Provided passage:
The script P4Transfer.py solves the problem: how to transfer changes between unrelated and unconnected Perforce Helix Core repositories.
If you have a 2015.1 or greater Helix Core server then you can use the Helix native DVCS commands (p4 clone
/p4 fetch
/p4 push
). If you have a pre-2015.1 version of Helix Core (or very large repository sizes to be transferred), then P4Transfer.py
may be your best option! See next section for guidance.
While best practice is usually to have only one Perforce Server, the reality is often that many different Perforce Servers are required. A typical example is the Perforce public depot, which sits outside the Perforce Network.
Sometimes you start a project on one server and then realize that it would be nice to replicate these changes to another server. For example, you could start out on a local server on a laptop while being on the road but would like to make the results available on the public server. You may also wish to consolidate various Perforce servers into one with all their history (e.g. after an acquisition of another company).
Both Helix native DVCS and P4Transfer enable migration of detailed file history from a set of paths on one Helix Core server into another server.
Helix native DVCS has additional functionality, such as creating a personal micro-repo for personal use without a continuously running p4d
process.
Important
|
When it is an option, using Helix native DVCS is preferred. But if that can’t be used for some reason, P4Transfer can pretty much always be made to work. |
Tip
|
The new FetchTransfer.py script is a wrapper around the DVCS p4 fetch command with some advantages over P4Transfer.
|
Pros for native DVCS:
-
Helix native DVCS is a fully supported product feature.
-
Helix native DVCS requires consistency among the Helix Core servers: Same case sensitivity setting, same Unicode mode, and same P4D version (with some exceptions).

Extracted records:
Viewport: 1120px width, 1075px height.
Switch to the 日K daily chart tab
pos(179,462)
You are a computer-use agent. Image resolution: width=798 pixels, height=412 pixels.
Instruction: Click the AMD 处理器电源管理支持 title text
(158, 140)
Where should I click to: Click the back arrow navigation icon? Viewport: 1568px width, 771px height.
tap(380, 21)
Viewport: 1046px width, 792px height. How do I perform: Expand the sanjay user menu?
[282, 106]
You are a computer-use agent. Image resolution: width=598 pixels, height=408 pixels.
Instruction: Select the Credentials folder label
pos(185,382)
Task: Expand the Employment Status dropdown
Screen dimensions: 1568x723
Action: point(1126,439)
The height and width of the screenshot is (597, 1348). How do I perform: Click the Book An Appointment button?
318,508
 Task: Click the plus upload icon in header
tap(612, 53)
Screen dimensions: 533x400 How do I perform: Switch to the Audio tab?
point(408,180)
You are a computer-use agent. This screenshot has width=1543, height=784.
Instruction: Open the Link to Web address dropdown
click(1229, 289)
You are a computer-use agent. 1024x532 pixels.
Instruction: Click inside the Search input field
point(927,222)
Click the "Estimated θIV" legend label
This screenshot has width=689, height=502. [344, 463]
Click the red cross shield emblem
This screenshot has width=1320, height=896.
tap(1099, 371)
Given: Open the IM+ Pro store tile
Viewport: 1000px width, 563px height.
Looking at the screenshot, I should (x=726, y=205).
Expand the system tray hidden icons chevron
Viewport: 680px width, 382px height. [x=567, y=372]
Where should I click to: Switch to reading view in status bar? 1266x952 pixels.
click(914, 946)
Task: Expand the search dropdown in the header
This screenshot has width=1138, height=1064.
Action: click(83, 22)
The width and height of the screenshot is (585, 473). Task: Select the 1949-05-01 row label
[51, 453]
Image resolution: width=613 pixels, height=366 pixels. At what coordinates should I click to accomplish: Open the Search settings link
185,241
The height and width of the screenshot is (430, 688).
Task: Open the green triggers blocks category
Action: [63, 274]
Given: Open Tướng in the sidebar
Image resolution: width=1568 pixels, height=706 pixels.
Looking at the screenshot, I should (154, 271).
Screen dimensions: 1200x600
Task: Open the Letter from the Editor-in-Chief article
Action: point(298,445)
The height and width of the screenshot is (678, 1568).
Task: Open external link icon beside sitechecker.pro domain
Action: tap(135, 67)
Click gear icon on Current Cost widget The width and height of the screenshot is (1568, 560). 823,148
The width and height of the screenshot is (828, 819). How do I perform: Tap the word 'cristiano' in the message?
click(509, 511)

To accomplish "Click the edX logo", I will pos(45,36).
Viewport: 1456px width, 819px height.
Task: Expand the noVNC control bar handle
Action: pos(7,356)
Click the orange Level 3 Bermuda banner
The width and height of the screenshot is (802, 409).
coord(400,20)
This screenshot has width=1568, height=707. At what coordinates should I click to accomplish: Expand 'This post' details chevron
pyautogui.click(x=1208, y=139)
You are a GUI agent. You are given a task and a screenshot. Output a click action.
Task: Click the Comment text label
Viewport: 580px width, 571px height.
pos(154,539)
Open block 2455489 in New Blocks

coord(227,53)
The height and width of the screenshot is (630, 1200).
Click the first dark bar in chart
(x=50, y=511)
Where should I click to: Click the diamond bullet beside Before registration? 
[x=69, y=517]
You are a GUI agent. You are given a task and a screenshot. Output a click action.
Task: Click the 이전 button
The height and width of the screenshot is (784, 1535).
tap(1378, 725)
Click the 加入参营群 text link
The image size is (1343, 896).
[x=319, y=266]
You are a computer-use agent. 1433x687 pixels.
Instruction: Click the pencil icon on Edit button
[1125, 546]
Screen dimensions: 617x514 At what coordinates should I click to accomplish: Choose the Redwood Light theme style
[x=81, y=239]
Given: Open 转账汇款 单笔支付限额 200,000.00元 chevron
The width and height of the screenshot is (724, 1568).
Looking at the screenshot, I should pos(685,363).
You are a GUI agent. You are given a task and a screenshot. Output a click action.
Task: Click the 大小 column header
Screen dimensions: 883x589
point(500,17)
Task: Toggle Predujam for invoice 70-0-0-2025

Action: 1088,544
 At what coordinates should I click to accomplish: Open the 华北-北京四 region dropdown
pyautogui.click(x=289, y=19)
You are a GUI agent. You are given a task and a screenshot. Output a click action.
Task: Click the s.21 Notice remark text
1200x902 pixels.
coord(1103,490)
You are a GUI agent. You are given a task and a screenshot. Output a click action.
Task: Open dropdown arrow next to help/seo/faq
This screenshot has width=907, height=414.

Stated exercise:
Reproduce the full text above about transferring changes between Helix Core servers, word for word from start to finish.

Task result:
The script P4Transfer.py solves the problem: how to transfer changes between unrelated and unconnected Perforce Helix Core repositories.
If you have a 2015.1 or greater Helix Core server then you can use the Helix native DVCS commands (p4 clone
/p4 fetch
/p4 push
). If you have a pre-2015.1 version of Helix Core (or very large repository sizes to be transferred), then P4Transfer.py
may be your best option! See next section for guidance.
While best practice is usually to have only one Perforce Server, the reality is often that many different Perforce Servers are required. A typical example is the Perforce public depot, which sits outside the Perforce Network.
Sometimes you start a project on one server and then realize that it would be nice to replicate these changes to another server. For example, you could start out on a local server on a laptop while being on the road but would like to make the results available on the public server. You may also wish to consolidate various Perforce servers into one with all their history (e.g. after an acquisition of another company).
Both Helix native DVCS and P4Transfer enable migration of detailed file history from a set of paths on one Helix Core server into another server.
Helix native DVCS has additional functionality, such as creating a personal micro-repo for personal use without a continuously running p4d
process.
Important
|
When it is an option, using Helix native DVCS is preferred. But if that can’t be used for some reason, P4Transfer can pretty much always be made to work. |
Tip
|
The new FetchTransfer.py script is a wrapper around the DVCS p4 fetch command with some advantages over P4Transfer.
|
Pros for native DVCS:
-
Helix native DVCS is a fully supported product feature.
-
Helix native DVCS requires consistency among the Helix Core servers: Same case sensitivity setting, same Unicode mode, and same P4D version (with some exceptions).